4.2. Implications and Future Directions
Our findings underscore the need for educational institutions to adopt holistic strategies to protect student well-being across learning environments. For online education, this includes implementing sleep hygiene education, digital wellness programs, and promoting regular routines. For in-person learning, integrating stress-reduction interventions, such as mindfulness or peer support groups, may mitigate psychological strain. Future research should explore these interventions in longitudinal and controlled designs, incorporating both subjective and objective outcome measures.
5. Conclusions
This follow-up study highlights the differential effects of educational modality on sleep quality and perceived stress among health science university students. Online education was associated with significantly higher levels of insomnia, likely influenced by disrupted routines and increased screen exposure. In contrast, frontal (in-person) instruction was linked to elevated stress, possibly due to increased academic demands and social pressures. Additionally, lifestyle factors such as lack of physical activity and prolonged evening screen use were associated with poorer sleep and higher stress across both periods.
These findings underscore the need for targeted interventions tailored to the learning environment. Sleep hygiene education, digital behavior management, and structured stress-reduction programs should be considered essential components of university health promotion strategies. Practical implications for university health services include implementing workshops on healthy sleep habits, offering digital wellness programs that address evening screen use, and providing accessible stress management resources—particularly during peak academic and clinical periods.

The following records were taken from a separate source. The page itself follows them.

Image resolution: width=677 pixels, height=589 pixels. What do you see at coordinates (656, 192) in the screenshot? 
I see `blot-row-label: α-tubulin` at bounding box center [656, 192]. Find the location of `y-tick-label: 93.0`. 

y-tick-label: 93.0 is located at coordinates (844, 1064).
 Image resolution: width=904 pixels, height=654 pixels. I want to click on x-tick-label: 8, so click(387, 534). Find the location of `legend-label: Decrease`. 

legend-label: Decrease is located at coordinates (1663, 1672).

As hybrid learning models become more prevalent, universities must proactively address the mental and physical well-being of students by integrating preventive and supportive measures within academic systems. It should be noted that these results are specific to a single institution and a health science student population and may not be generalizable to students from other disciplines or universities.
Further longitudinal studies involving objective measures and broader contextual variables are warranted to better understand the complex interplay between education, behavior, and student health.